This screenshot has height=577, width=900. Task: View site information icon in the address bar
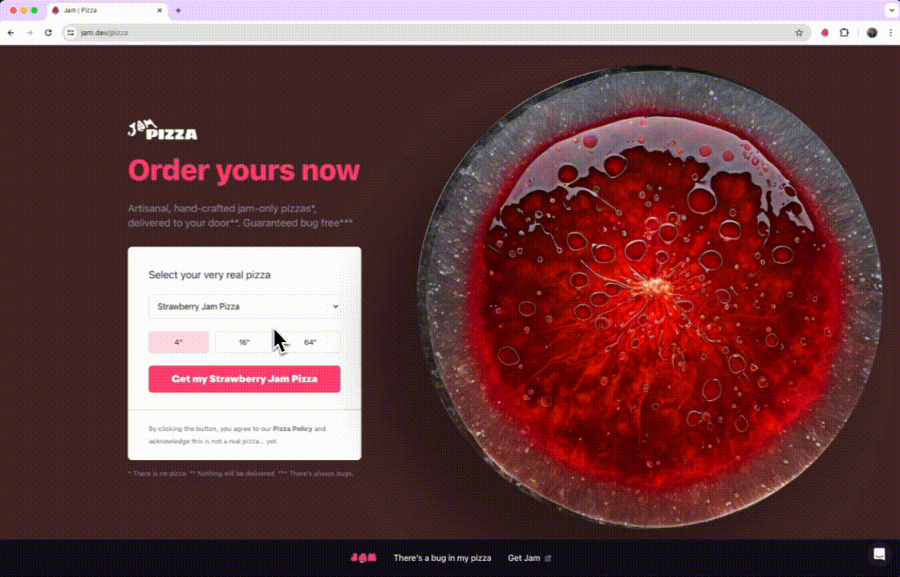coord(71,33)
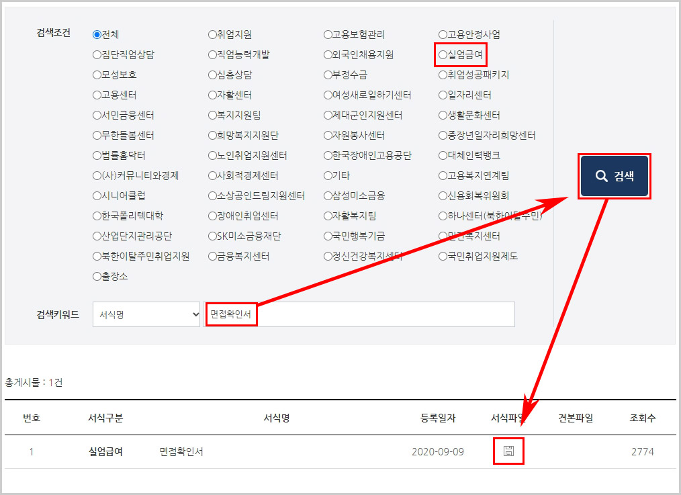Choose 한국폴리텍대학 as search condition
The image size is (681, 495).
pos(96,216)
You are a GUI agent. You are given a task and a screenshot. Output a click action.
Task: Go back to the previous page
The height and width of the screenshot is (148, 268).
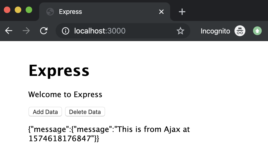(9, 31)
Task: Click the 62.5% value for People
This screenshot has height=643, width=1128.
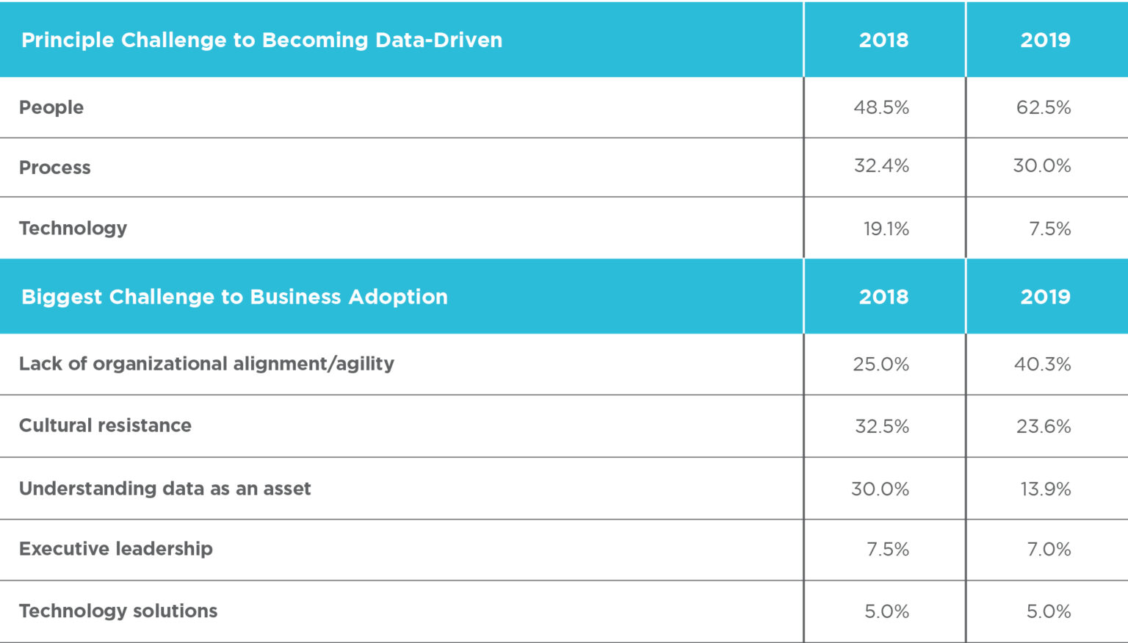Action: [x=1044, y=107]
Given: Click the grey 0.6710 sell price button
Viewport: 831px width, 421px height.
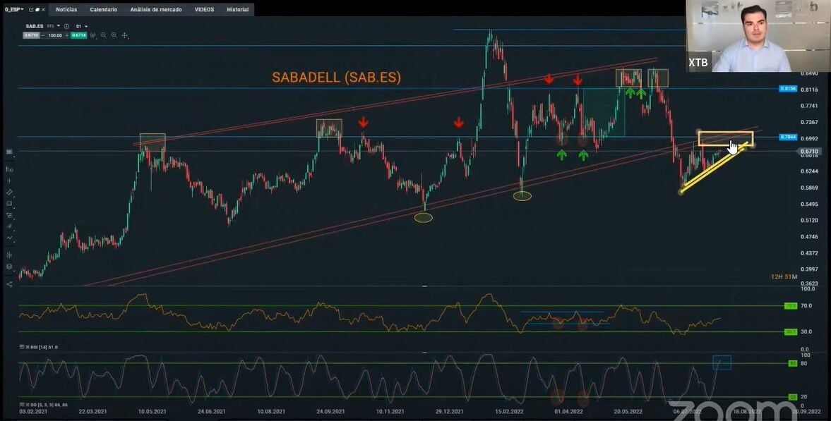Looking at the screenshot, I should [31, 35].
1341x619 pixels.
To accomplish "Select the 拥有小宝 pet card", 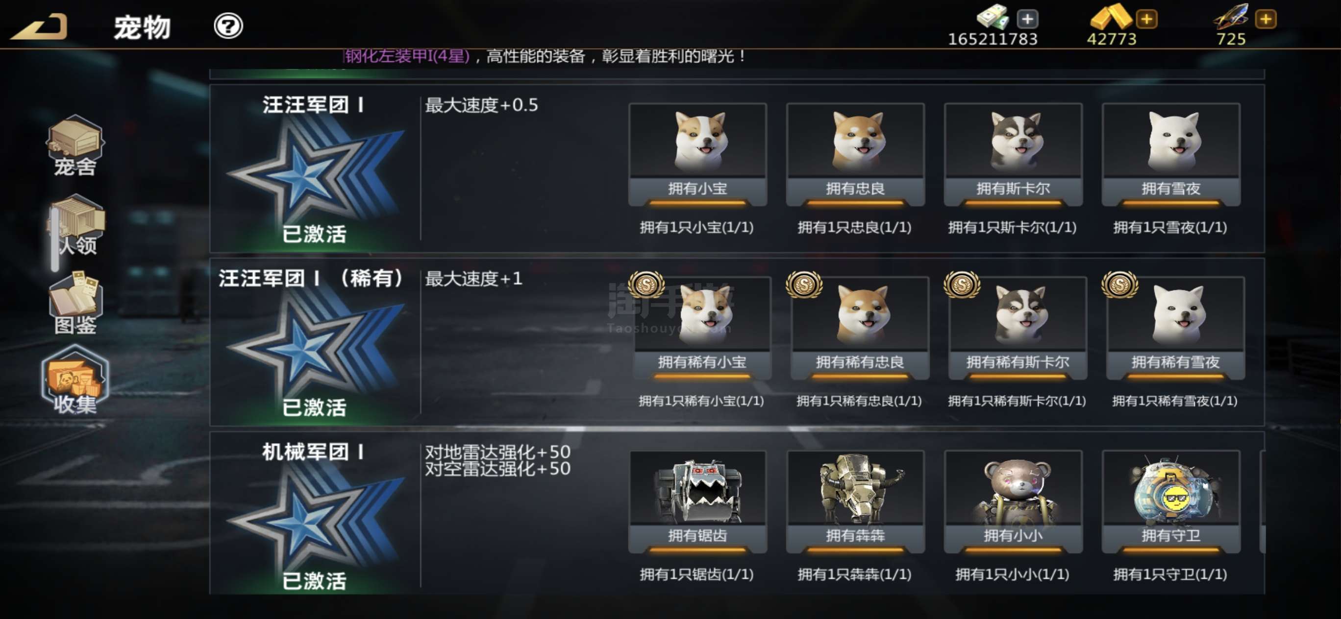I will (698, 154).
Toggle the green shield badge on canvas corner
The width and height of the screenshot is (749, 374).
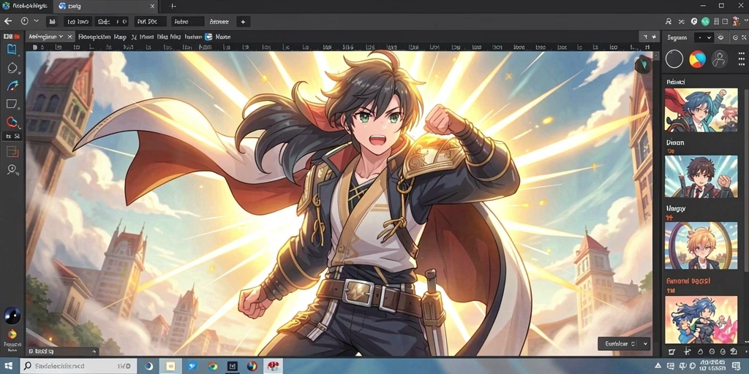644,64
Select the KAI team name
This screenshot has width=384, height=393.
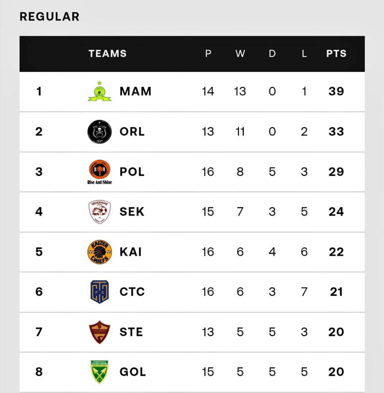(x=131, y=252)
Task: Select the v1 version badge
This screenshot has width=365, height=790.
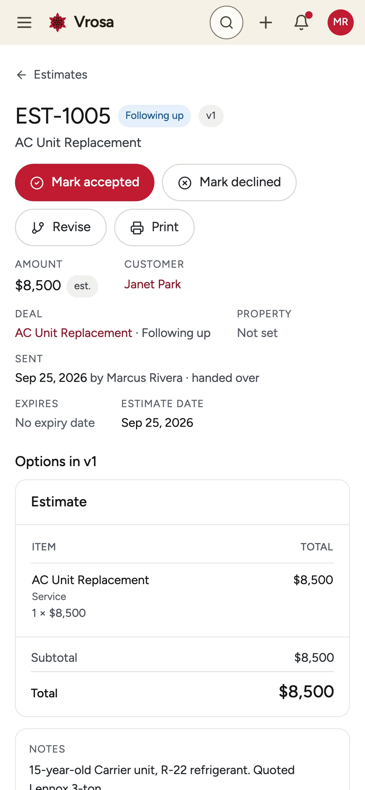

────────

▸ Your goal
From the data above, show each line that contains "badge".

▸ Answer for the task
Toggle the green shield badge on canvas corner
Task: Select the v1 version badge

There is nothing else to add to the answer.